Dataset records

'''

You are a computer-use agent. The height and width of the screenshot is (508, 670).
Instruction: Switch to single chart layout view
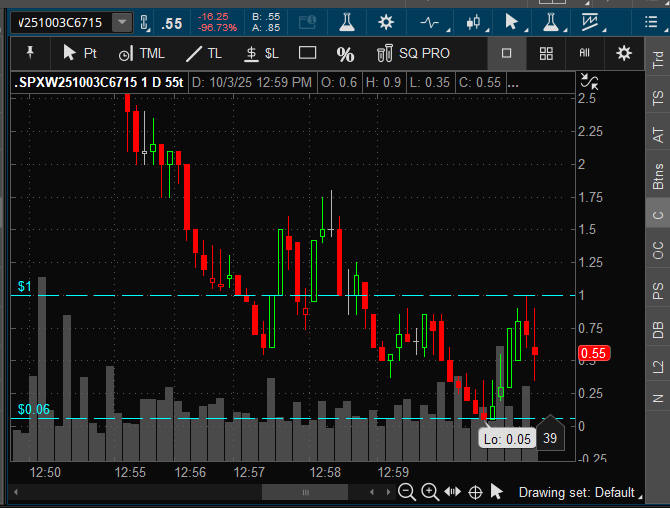[x=507, y=53]
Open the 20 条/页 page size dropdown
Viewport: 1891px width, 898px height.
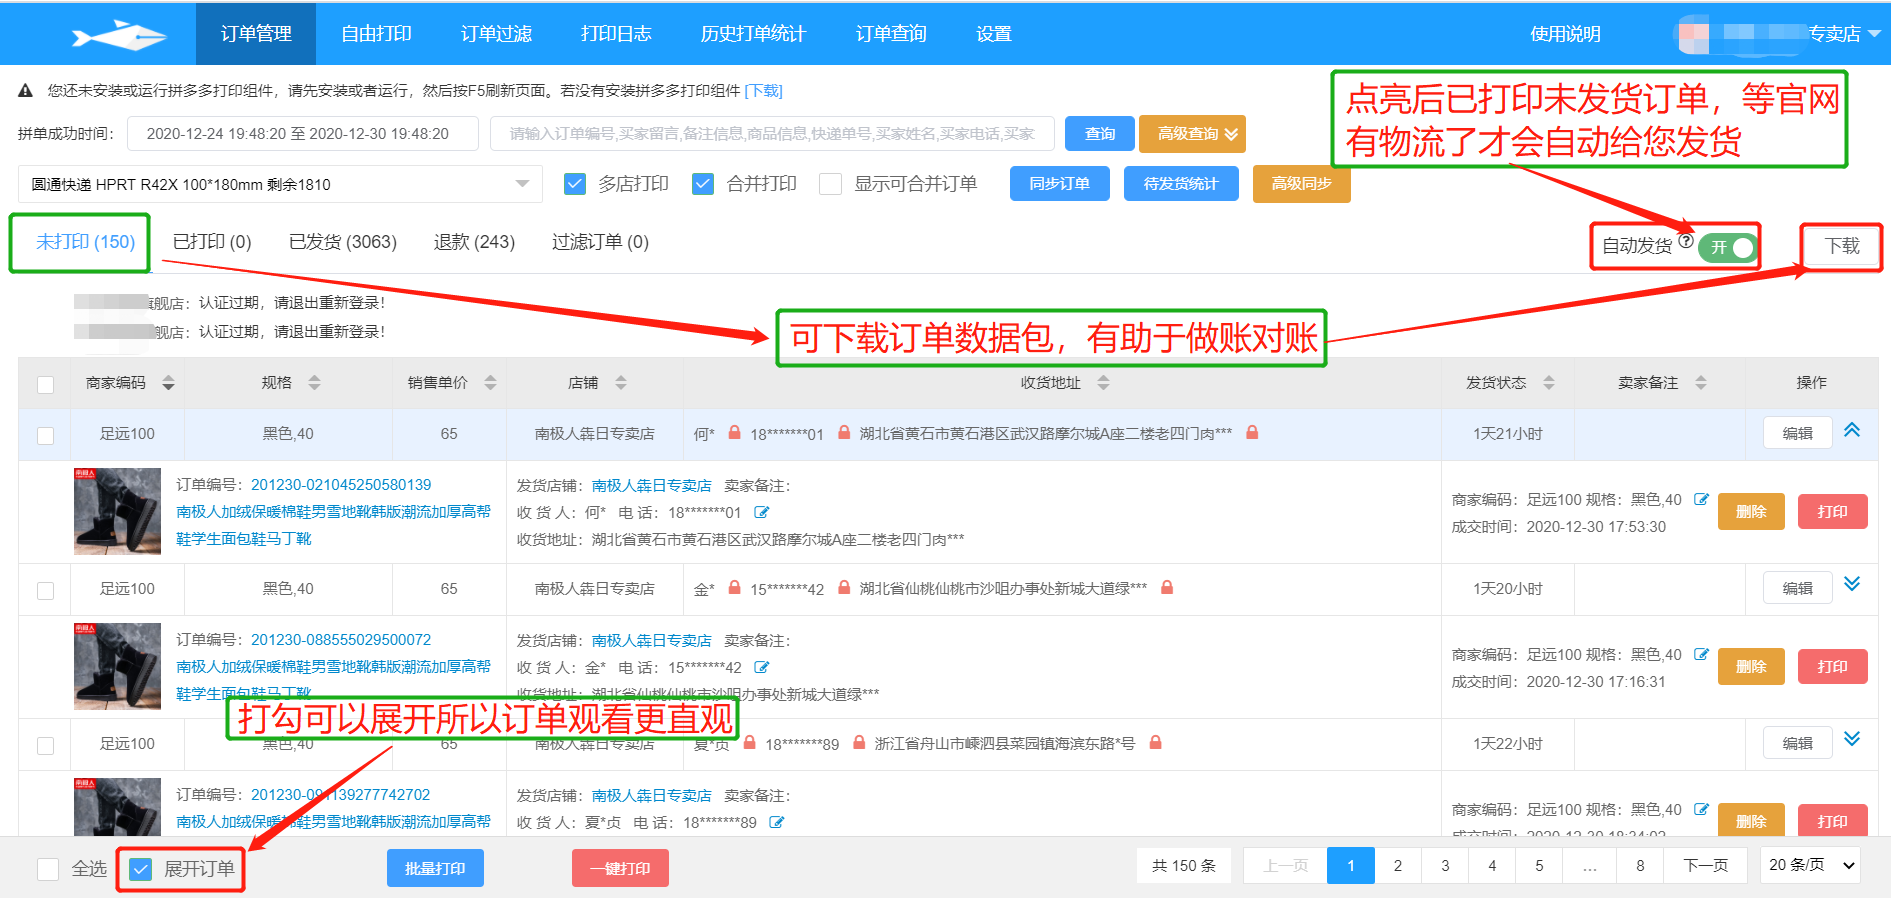click(x=1811, y=865)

'''

• [Task directions]
Return every record above exactly as written, but drop the pictures.

• [Your solution]
You are a computer-use agent. The height and width of the screenshot is (508, 670).
Instruction: Switch to single chart layout view
[x=507, y=53]
Open the 20 条/页 page size dropdown
Viewport: 1891px width, 898px height.
click(x=1811, y=865)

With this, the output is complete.